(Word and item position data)
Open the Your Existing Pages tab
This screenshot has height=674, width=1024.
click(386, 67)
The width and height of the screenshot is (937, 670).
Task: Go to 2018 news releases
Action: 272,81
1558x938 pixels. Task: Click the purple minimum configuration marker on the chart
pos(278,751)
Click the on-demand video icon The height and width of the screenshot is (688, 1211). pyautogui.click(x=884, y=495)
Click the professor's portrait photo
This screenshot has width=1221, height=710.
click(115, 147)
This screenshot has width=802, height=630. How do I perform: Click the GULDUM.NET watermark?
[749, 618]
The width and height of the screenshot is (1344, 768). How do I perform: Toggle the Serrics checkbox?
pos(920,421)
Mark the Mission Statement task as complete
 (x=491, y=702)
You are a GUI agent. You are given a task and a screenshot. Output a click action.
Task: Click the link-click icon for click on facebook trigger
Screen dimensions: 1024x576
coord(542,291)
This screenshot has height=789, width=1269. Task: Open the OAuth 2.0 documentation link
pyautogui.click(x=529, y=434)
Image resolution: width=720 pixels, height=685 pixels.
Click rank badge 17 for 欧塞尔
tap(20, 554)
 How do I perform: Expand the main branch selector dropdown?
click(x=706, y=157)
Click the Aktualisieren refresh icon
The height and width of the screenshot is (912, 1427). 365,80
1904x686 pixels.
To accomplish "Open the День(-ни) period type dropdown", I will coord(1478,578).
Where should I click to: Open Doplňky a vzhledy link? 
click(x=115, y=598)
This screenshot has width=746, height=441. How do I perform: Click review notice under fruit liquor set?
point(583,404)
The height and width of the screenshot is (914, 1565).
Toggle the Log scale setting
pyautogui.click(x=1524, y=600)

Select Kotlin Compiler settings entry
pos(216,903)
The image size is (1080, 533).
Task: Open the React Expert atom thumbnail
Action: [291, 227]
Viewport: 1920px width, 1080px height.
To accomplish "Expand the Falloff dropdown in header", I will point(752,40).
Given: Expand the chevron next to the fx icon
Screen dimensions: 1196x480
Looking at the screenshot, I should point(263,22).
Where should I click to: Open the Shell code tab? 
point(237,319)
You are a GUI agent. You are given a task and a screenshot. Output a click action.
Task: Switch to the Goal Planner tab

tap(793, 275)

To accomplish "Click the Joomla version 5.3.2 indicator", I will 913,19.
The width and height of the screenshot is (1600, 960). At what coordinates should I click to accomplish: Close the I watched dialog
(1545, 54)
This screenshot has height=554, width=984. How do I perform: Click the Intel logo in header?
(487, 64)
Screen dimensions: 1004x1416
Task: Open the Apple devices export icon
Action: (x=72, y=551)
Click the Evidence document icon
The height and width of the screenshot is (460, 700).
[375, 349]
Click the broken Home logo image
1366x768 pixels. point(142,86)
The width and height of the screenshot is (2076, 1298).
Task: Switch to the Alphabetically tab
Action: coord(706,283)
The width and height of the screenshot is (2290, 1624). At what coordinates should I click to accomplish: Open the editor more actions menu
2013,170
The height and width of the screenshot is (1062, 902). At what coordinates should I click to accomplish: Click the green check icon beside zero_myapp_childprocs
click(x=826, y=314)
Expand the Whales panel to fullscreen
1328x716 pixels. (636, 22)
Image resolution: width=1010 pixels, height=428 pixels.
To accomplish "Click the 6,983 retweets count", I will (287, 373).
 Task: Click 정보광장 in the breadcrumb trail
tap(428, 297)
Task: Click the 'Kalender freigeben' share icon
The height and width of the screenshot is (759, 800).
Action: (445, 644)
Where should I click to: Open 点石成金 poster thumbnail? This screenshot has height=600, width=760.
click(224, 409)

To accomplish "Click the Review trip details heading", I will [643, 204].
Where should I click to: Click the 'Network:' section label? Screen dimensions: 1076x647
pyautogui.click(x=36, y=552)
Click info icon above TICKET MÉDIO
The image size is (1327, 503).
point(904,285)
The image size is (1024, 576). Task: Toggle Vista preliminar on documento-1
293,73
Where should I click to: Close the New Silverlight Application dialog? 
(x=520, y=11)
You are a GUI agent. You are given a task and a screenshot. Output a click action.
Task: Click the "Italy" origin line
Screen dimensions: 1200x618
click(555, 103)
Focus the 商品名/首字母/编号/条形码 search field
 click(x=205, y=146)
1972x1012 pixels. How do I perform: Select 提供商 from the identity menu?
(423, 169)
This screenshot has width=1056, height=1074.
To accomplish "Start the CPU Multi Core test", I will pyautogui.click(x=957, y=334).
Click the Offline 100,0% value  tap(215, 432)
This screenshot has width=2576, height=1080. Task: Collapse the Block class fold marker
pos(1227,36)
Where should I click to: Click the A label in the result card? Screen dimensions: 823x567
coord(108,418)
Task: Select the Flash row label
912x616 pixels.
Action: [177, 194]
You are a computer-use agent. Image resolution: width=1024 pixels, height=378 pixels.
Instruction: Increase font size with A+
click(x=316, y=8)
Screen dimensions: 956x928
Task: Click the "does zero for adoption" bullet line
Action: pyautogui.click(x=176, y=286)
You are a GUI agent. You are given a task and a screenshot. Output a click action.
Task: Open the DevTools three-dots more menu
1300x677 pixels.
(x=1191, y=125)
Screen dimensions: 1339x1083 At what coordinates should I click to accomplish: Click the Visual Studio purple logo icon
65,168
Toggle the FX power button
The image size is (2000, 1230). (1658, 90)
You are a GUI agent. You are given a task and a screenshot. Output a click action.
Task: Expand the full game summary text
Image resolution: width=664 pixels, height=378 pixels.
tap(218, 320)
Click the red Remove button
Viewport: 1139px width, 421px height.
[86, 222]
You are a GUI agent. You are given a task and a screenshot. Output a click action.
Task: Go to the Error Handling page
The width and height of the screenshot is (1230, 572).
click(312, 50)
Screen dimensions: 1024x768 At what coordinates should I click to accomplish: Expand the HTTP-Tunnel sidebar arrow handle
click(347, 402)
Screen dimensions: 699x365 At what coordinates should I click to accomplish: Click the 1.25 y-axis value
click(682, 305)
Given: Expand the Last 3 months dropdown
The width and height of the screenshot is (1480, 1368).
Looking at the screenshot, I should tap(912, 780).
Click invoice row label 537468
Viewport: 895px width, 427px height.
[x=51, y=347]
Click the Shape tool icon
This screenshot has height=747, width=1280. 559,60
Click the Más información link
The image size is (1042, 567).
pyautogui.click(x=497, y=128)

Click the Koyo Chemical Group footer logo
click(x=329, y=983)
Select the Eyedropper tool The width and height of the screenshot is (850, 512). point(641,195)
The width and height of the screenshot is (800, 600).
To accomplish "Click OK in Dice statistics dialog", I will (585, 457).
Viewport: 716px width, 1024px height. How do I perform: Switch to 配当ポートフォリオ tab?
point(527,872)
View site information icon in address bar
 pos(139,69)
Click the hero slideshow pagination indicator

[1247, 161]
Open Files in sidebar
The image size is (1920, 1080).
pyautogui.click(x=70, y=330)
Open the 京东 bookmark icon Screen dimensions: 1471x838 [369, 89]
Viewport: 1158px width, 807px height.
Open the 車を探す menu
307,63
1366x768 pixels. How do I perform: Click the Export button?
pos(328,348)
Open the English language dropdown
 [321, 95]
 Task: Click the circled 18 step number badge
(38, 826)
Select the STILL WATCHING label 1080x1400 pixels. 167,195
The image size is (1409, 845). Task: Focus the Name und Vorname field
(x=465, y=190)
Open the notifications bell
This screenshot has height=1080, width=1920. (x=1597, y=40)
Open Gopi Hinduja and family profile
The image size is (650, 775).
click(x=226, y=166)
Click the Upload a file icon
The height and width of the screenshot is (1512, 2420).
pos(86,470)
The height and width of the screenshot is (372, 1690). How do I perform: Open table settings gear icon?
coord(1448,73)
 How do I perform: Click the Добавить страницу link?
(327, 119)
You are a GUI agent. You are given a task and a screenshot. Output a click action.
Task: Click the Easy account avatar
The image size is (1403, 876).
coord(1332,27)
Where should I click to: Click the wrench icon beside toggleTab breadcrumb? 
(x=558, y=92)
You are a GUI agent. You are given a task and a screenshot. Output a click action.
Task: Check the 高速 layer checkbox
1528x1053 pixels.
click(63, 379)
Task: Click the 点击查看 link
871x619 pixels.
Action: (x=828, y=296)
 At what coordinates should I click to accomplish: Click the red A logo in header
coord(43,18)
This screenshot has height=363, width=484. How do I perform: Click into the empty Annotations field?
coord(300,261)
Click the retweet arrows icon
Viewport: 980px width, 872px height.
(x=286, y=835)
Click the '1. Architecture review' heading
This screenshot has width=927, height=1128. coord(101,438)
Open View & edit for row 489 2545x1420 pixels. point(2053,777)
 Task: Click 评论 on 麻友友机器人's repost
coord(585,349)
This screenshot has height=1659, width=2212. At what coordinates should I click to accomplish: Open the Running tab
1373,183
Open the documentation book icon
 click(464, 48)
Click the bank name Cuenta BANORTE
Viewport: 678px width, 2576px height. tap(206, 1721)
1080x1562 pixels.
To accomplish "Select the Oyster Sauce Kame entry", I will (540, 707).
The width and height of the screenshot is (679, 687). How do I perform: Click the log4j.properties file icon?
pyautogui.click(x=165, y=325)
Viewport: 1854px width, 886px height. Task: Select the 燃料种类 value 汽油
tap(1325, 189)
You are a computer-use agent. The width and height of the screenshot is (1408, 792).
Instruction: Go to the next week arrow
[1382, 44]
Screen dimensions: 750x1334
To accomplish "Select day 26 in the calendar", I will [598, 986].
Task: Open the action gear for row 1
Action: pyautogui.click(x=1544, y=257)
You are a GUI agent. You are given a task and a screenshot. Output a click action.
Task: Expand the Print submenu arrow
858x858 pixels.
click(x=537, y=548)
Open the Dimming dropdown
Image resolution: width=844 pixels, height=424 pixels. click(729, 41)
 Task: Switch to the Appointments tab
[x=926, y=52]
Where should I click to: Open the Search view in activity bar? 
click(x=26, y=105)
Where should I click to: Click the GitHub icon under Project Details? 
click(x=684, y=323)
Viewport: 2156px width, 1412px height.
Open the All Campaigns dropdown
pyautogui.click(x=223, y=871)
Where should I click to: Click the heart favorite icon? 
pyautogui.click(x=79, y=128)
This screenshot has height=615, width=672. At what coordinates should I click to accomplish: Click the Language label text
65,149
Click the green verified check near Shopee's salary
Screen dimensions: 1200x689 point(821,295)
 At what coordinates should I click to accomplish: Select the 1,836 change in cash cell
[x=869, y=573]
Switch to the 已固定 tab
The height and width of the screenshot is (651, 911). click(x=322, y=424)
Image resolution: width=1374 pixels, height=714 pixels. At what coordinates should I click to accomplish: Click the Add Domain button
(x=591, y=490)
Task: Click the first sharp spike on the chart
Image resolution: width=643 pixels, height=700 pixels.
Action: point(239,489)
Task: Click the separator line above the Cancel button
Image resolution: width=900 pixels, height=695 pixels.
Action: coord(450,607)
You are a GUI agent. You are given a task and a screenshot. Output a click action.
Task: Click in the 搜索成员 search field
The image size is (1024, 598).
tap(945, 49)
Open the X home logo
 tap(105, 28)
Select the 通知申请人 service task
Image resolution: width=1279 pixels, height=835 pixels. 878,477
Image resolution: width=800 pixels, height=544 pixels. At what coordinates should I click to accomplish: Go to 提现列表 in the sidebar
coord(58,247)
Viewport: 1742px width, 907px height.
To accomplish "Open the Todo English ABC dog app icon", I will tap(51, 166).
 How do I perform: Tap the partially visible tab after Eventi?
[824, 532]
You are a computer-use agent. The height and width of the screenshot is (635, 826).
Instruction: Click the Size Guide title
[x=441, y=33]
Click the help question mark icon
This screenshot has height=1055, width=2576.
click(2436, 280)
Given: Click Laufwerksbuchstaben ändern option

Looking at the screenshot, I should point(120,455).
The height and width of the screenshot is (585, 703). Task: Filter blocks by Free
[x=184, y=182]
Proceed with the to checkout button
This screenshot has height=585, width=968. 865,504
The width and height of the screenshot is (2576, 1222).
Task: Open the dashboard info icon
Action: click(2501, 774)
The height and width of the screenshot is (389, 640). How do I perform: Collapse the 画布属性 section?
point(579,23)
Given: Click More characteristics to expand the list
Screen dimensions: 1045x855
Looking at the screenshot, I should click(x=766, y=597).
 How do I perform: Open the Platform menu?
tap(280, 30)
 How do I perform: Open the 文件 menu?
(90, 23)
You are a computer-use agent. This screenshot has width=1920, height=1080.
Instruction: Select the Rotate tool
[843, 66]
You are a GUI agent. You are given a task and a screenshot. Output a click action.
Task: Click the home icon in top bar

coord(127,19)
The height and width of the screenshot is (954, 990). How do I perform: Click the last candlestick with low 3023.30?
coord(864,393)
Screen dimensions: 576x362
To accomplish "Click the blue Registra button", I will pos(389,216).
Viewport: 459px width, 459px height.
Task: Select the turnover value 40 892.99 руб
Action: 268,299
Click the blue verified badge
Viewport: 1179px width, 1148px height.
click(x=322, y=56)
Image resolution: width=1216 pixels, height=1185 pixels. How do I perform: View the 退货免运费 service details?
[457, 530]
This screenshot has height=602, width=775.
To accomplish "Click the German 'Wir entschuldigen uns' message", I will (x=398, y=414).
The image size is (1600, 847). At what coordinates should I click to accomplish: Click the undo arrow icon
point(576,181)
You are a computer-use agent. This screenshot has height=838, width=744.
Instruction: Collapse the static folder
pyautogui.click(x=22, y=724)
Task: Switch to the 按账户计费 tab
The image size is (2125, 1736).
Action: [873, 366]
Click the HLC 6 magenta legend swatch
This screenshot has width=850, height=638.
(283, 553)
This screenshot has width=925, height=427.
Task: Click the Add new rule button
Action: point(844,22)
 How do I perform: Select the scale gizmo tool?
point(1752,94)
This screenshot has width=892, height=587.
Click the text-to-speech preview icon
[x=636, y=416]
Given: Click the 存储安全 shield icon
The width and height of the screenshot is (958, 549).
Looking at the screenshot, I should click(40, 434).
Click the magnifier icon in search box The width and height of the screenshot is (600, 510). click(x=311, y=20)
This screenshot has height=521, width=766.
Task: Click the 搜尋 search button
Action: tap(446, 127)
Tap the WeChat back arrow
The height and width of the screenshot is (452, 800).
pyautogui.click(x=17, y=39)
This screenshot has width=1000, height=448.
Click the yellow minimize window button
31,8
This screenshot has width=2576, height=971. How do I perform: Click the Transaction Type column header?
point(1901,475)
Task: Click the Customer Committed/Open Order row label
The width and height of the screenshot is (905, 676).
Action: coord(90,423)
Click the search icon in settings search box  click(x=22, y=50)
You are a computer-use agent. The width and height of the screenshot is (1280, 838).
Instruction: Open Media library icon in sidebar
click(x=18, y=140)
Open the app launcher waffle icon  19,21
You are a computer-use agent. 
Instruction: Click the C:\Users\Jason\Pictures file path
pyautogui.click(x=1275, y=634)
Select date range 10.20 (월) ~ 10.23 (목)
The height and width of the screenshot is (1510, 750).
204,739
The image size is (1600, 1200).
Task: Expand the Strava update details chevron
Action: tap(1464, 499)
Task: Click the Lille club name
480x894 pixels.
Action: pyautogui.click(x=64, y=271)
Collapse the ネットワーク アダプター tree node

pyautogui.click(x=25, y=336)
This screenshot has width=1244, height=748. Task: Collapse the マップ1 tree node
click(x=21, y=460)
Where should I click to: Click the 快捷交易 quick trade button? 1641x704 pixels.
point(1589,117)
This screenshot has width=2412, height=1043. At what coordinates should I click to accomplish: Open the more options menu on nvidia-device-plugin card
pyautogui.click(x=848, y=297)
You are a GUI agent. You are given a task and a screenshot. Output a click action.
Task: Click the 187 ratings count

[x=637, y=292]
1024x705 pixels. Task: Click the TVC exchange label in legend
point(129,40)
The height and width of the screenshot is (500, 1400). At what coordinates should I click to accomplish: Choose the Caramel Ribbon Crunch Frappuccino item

▸ **WORK TO DO**
Could you render the lines in the material above, from the one containing "Click the Evidence document icon" through the one containing "Action: coord(706,283)", as a numbered list, leaving out any blank lines?

▸ **SOLVED EXERCISE**
1. Click the Evidence document icon
2. The height and width of the screenshot is (460, 700).
3. [375, 349]
4. Click the broken Home logo image
5. 1366x768 pixels. point(142,86)
6. The width and height of the screenshot is (2076, 1298).
7. Task: Switch to the Alphabetically tab
8. Action: coord(706,283)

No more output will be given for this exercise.